Wednesday, June 17, 2009

February 14, 2006

February 14, 2006 – a Valentine’s Day I will never forget – I had completed my doctor’s visit and was heading to my 20 week sonogram – was on my cell with my husband, longing for his reassurance that everything was going to be normal with the sonogram; for weeks I had been battling a “feeling”, “a mother’s instinct” that something was not right. I knew in my heart two things, I was carrying a boy and something with this pregnancy was not like the others.

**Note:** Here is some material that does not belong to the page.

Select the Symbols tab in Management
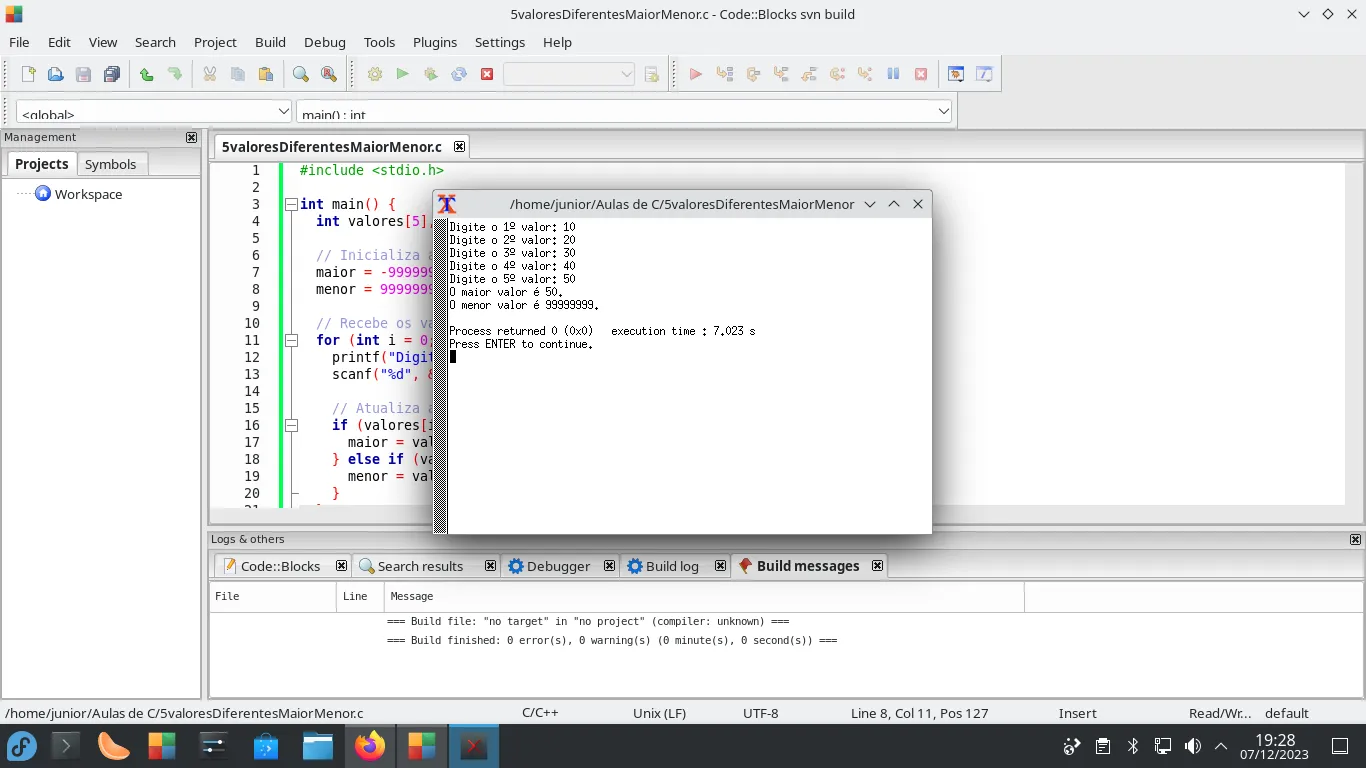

I couldn’t shake that nagging feeling and when the sonogram started I sensed my instincts were correct, and then I heard the technician say, “Something is wrong with your baby”. My world stopped at that very moment, as she continued I lay there trying to process what I had just heard – all I could bring myself to ask was “is the baby a boy?” The technician called in a doctor to confirm her diagnosis and then they contacted my doctor; I stood, at the end of a long hall that led to the exam rooms, with the phone to my ear. While patients were moving around me and carrying on with their visits, I heard my doctor state to me, “we can terminate the pregnancy and try again”. I walked out of the radiology center with my receipt in hand that had the words “anencephalic fetus” written on it. To me, you were my baby, Eric Curtis Meadows. You were not just a fetus without a name.

Anencephaly is a cephalic disorder that results from a neural tube defect that occurs when the cephalic (head) end of the neural tube fails to close.